An implementation of a system to produce audio frequency "Bio-Holograms"

Based on the ideas of Jacques Benveniste
9/12/99 by Rick Andersen

This file is a mirror of http://www.tricountyi.net/~randerse/bioholo.htm


Recently, I came across a fascinating article at Bill Beaty's site, outlining the ideas and experiments of Jacques Benveniste, a scientist who claims to be able to extract, record and broadcast (e.g., over the Internet) the molecular frequency signatures of various chemicals in water solution in a test tube. This is said to be accomplished by playing white noise into a sample, via a magnetic field from a transmitting coil. A second coil receives the transmitted noise, but at the receive end the noise has been subtly altered by interaction with the molecules in the sample--- which I assert is analogous to the process behind an optical hologram; here we use audio frequencies.

Once the signal has been "captured", it can then be transmitted to another location and played through a third coil, into a test tube of pure water. According to Benveniste, the water becomes "structured" by the electromagnetic field of the original sample's molecules, and the water will now act as if it contains the original sample.

Since this is tantamount to providing the scientific community with a plausible mechanism for the scorned "pseudoscience" of Homeopathy, Benveniste has been getting all kinds of heat for his pronouncements in this area and in his previous statements about water itself having a "memory" upon which information can be impressed-- which affects life processes.

Too close to my own ideas about EM fields around a body (see my file on the Lorentz Force generator for me not to try and build a circuit to implement Benveniste's ideas! For more information, see www.digibio.com.

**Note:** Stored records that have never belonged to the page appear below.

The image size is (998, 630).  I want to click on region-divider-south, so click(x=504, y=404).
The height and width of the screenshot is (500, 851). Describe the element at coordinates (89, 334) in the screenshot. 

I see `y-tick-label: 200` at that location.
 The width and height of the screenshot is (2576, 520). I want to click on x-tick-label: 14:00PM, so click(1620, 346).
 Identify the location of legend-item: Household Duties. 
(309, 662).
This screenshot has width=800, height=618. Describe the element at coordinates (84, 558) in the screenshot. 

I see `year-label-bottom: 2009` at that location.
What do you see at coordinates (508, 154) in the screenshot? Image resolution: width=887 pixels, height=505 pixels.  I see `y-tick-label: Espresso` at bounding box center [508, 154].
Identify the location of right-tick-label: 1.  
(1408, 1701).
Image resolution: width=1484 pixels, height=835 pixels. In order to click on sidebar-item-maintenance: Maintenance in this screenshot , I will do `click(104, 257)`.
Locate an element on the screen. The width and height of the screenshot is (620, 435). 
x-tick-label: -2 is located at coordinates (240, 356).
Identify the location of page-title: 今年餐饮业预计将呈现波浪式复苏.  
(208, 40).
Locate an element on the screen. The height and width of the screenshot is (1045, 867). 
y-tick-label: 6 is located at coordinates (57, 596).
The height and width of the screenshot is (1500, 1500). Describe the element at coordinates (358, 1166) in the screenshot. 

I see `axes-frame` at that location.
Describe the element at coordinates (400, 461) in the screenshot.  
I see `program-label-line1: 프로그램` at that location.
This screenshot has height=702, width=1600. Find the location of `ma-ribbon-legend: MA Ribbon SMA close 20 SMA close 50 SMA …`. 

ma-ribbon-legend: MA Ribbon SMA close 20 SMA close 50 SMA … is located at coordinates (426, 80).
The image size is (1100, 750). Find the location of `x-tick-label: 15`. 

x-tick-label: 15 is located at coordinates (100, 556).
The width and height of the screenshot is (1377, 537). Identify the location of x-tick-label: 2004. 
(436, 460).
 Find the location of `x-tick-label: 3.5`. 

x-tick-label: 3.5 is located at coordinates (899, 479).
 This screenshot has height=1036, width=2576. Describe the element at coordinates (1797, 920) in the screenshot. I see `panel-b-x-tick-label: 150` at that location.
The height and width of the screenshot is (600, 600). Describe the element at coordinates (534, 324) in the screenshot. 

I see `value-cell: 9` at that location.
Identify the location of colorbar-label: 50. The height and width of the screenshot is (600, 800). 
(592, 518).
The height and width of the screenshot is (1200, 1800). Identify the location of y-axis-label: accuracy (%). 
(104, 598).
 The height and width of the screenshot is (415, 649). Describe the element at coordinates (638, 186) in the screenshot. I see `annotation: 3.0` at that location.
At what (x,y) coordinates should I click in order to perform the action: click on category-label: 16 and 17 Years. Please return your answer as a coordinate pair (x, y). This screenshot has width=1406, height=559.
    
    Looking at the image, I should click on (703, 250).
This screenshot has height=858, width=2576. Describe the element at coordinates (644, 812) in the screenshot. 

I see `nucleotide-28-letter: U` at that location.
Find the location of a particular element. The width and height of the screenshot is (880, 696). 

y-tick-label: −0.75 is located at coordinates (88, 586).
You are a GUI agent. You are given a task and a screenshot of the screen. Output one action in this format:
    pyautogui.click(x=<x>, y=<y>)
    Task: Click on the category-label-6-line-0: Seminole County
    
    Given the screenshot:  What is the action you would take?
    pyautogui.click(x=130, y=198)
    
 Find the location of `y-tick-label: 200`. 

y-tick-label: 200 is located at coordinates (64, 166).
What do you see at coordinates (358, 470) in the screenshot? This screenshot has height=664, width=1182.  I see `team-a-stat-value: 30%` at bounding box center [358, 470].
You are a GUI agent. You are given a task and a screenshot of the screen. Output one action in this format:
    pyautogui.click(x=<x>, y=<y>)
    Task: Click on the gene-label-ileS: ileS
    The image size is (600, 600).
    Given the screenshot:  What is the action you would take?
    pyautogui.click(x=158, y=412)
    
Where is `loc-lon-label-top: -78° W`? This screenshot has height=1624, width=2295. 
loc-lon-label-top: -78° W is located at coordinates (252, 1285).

The Bill Beaty article can be found at amasci.com.


Circuit Operation:

NPN transistor Q1 is connected "upside-down" to put it into the avalanche mode-- this generates white noise. Q1's noise current biases Q2's base, and Q2 amplifies the white noise signal. Q3 provides another stage of gain for the noise. VR1 serves as a "volume" control; the amount of signal picked off at the wiper is variable and is sent to IC1, a 100 mW audio power amplifier. The amplified output is sent to the output jack which will connect to the "transmit" coil. The transmit coil broadcasts a white-noise magnetic field into the sample under study.

Some distance away, a "receive" coil picks up the white noise, which we presume is altered in intensity, frequency response, and phase, in small but measurable amounts. [An alternate, or parallel, explanation is that beat frequencies in the audio range are produced by small amounts of nonlinear mixing, as the wide range of random frequencies inherent in white noise interact with the molecular resonances in the sample.]

Op amp IC2a amplifies the receive coil's output, which will be attenuated with increasing distance from the transmit coil. In Benveniste's experiments, the small distance between coils was occupied by a test tube filled with water and the particular chemical under study. The solution could be viewed as the core of a transformer whose windings are the transmit and receive coils.

After amplification by IC2a, the received signal is mixed (summed) with the original "reference" noise signal. The phasing (connection polarity) of the receive coil is such that the original reference noise and the altered noise from the receive coil and amplifier will "null" or cancel each other at some setting of the amplifier gain potentiometer VR2.

If the reference and the receive coil's noise signals are identical, the null should be quite deep (discounting differences in the frequency/phase response between the two signal paths); the assumption is that there will in fact be a small residual signal which cannot be cancelled out-- this "differential" signal represents the "information" impressed by the sample upon the reference noise.

This "distortion" or alteration of the "reference" noise represents absorption/reflection of energy by the sample under study. It is assumed to be analogous to an object being holographically recorded, as in laser hologram technology. We uncover the small distortions imparted to the noise by the sample, by mixing the reference back in with the altered signal, but 180 degrees out of phase. This is analogous to creating the interference patterns on film in laser holography.

The residual signals present in the differential mix are amplified by IC1b and sent to the output jack as the "differential output".